La luz del sol se filtraba en estelas que rompían por la oscuridad de la navegación superior, los peces se apartaban al pasar de sus semejantes en cola cuando estos chiquillos se empujaban entre sí, enredándose en la flora del fondo de mar, o molestando a las estrellas destellantes y jugando con las luces que llenaban de vida sus risas al rodear sus cuerpos para no interferir en su camino.

Uno de ellos hubo de molestar a un cardumen al cual dispersaron de su formación. Bajo aquel manto azul al que los humanos temían durante la noche, la luz se desvanecía a su paso capturando la atención de los seres que, por temor a un castigo severo del rey de mar, nadaban hacia la arena en la que podrían ocultarse.

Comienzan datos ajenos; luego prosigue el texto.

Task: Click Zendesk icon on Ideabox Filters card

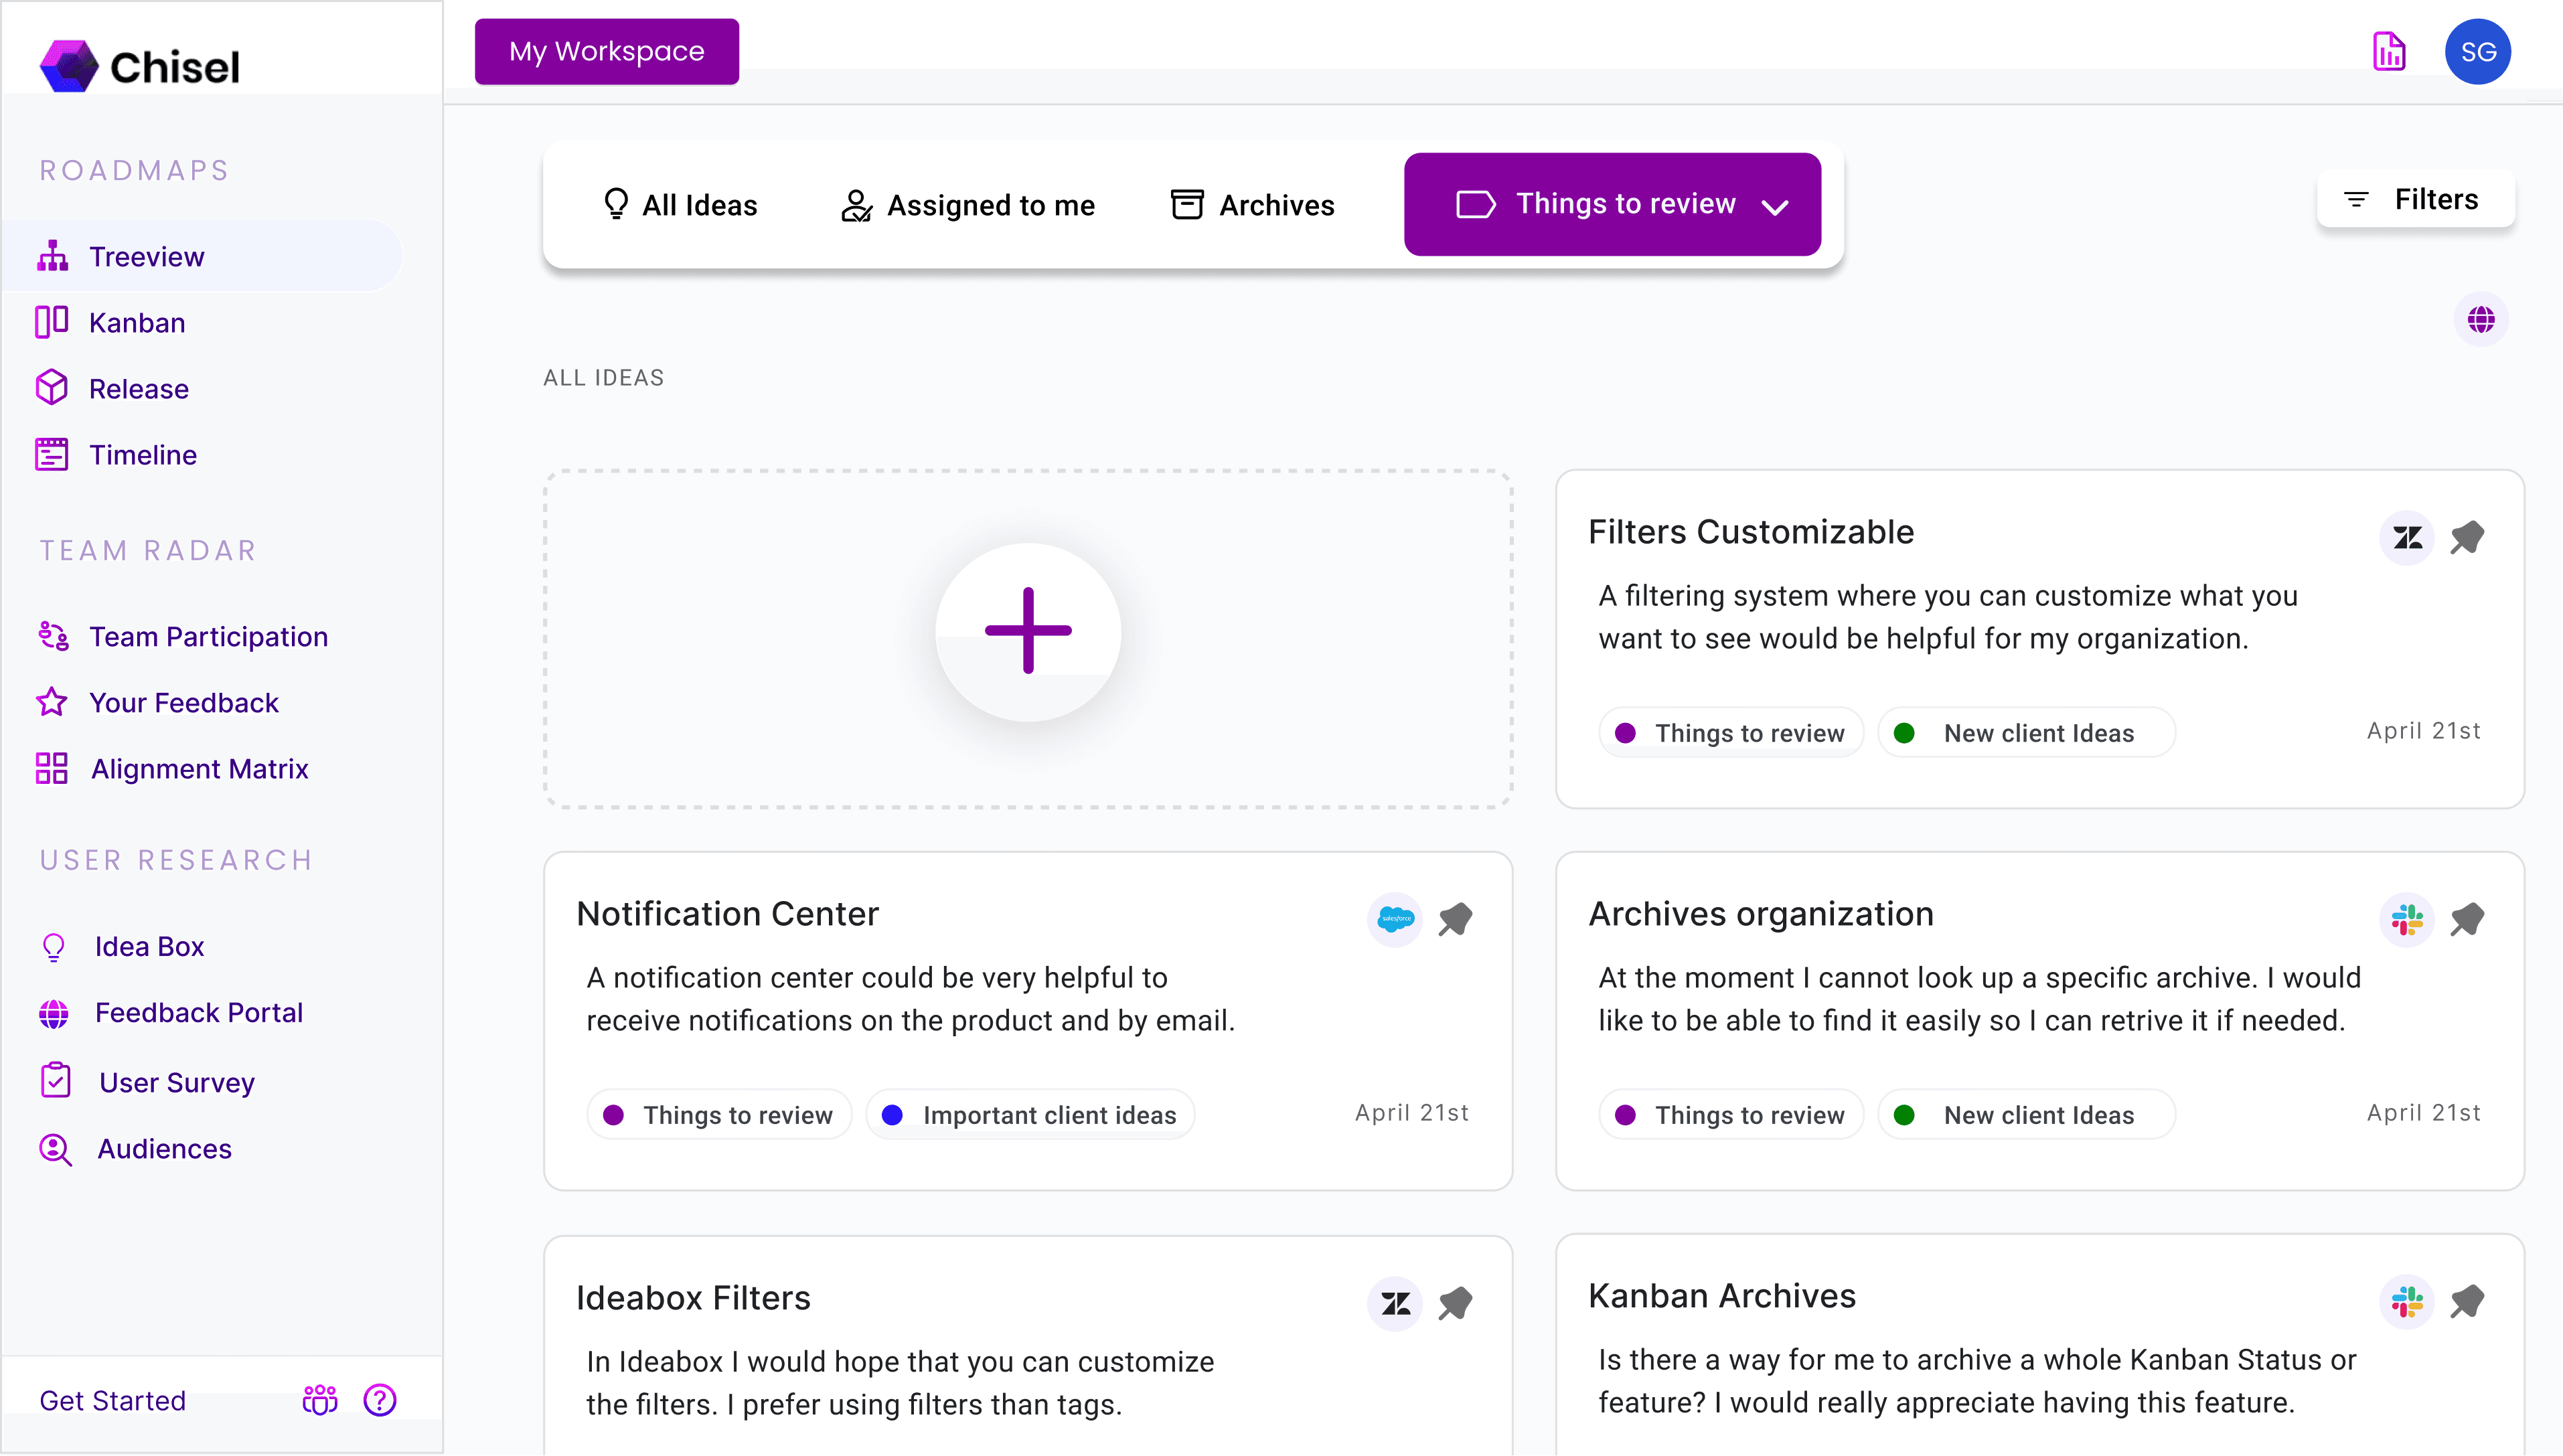Action: [1395, 1303]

No había oscuros bosques entre cuyos árboles caminar, ni carretas de increíble tallado a los cuales transportar, mucho menos marcas de pasos a los cuales perseguir para no perderse de su destino. Era una extensión de maravillas meciéndose con la marea que quien viva fuera del agua jamás podría presenciar.

Había formaciones rocosas ocupando los lados de los senderos borrados por el constante esparcimiento de las aletas que nadaran sobre ellos, los corales de colores vibrantes les ofrecían un escenario verdoso y confortante cuyas plantas de gran extensión se mecían, plantas que parecían jugar con el tritón que hablaba con ellas a la falta de compañía, respondiendo con un balanceo delicado para permitirle el paso.

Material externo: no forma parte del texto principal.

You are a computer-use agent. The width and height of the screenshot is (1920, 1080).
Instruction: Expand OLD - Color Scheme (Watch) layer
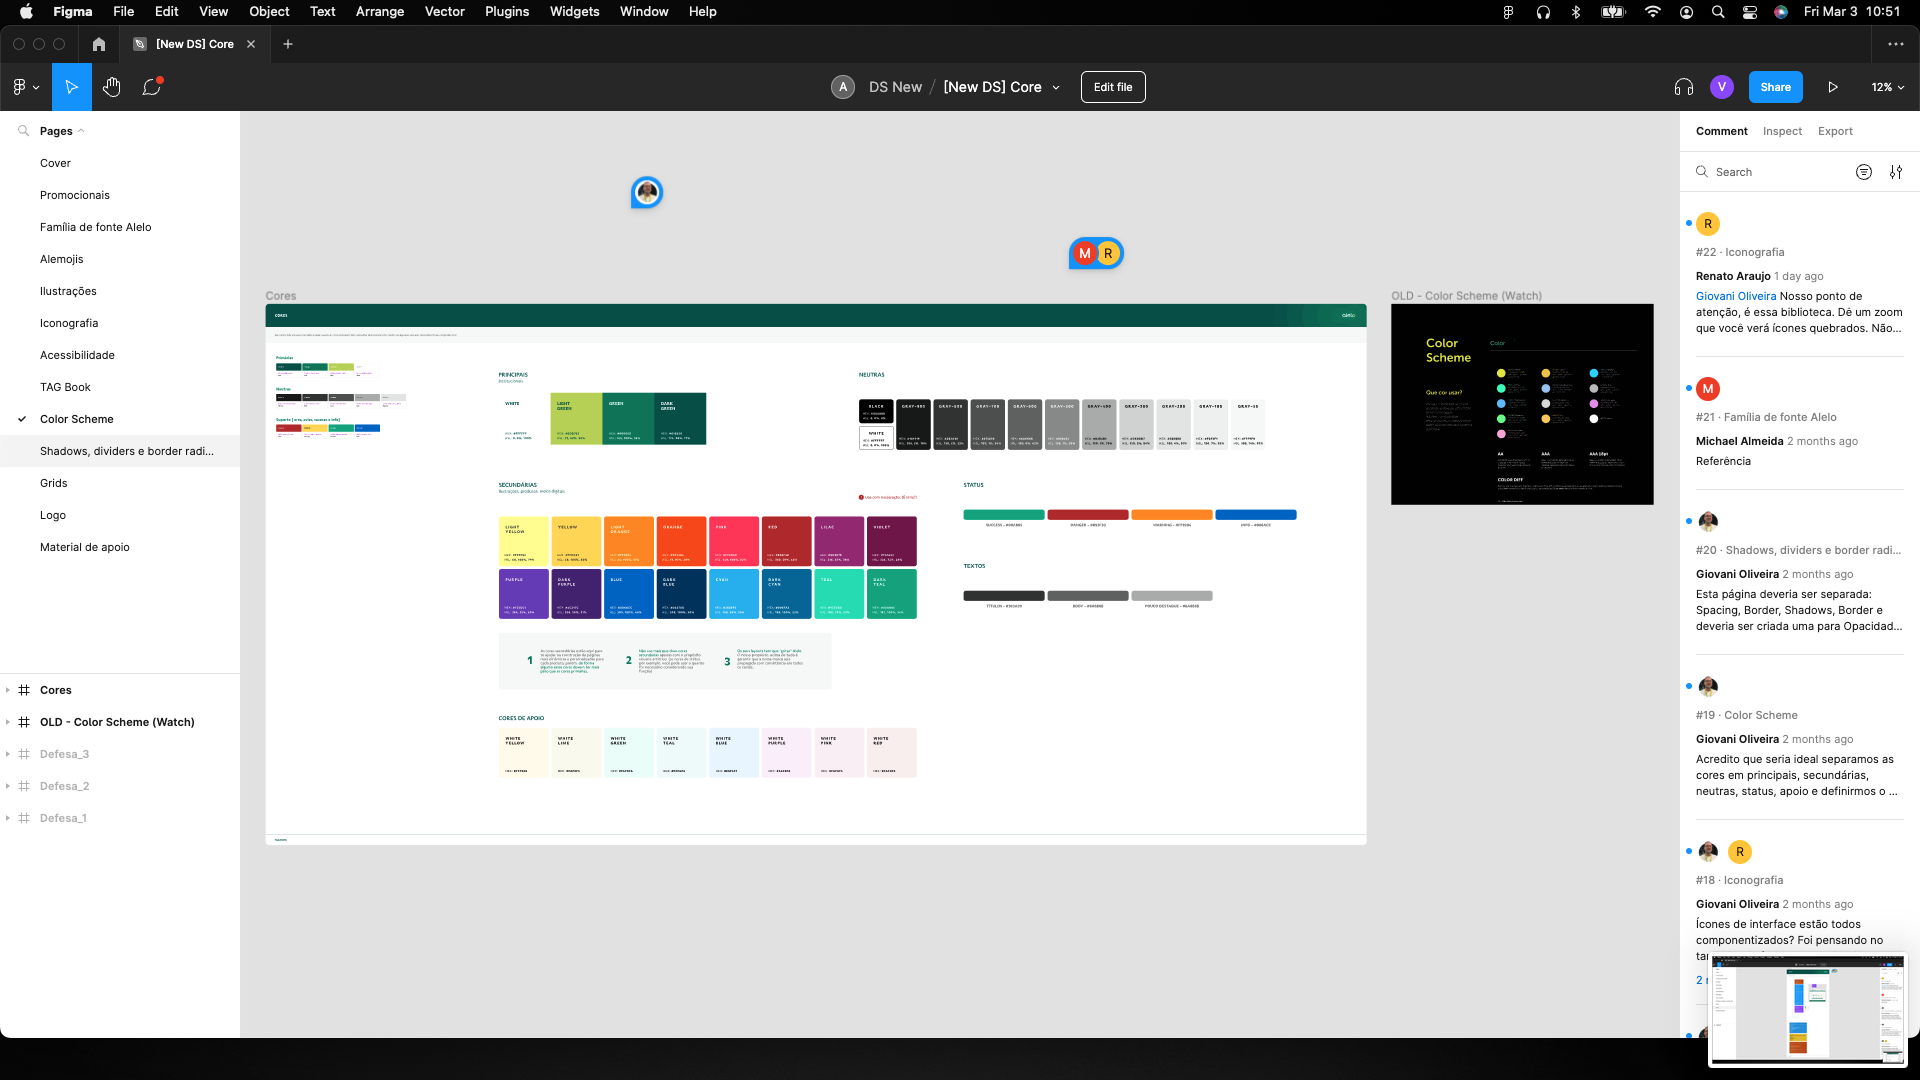tap(8, 722)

Con el roce apenas perceptible de la yema de sus dedos, las flores despertaron a la primera señal de adoración y los caballitos de mar le provocaron cosquillas al recorrer una fila imaginaria que envolvió al joven príncipe hasta que los vio alejarse hacia la comitiva de familiares que acudían al nacimiento de una nueva vida que llenaría pronto los espacios repletos de jardines que serían su nuevo hogar.

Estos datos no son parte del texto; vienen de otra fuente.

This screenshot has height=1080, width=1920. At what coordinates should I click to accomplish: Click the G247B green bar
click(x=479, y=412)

Al levantar la mano para despedirse, siguió la dirección de su palma con una sensación de extrañeza y vio una vez más la superficie. Ninguna criatura, sirena o tritón, que perteneciera al reinado de su padre podía aproximarse si no se contaba con la edad que este había impuesto, nadie sabía con exactitud si el mar o el rey era quien castigaba a quien quebrara ese juramento, pero pocos que vivieron ante ello han sabido dar una explicación.

Tails Prower contempló una pequeña oscuridad que se asomaba por los límites del mar, sus ojos azules como el agua que lo rodeaba mantuvieron puesta su atención en lo que claramente era un barco, su flequillo ambarino se mecía por la marea natural del océano y su mente intentaba recordarle que no podía anhelar algo que por ley no podía tener aún. El tritón bajó la mirada donde su cola se extendía frente a él y su aleta se agitó para recordarle que dejara de pensar en el exterior.

Era un príncipe, y como tal no era su labor ni tarea u obligación acercarse a los extremos y arrecifes con el riesgo de que un día fuese capturado por temibles redes. Zails Prower era su hermano mayor, usualmente no portaba la corona de turritellas doradas a menos que fuese un evento de especial atención, además, era el único de los tres hijos del rey del océano que ya había alcanzado la posibilidad de romper la tensión del agua desde hace muchos años.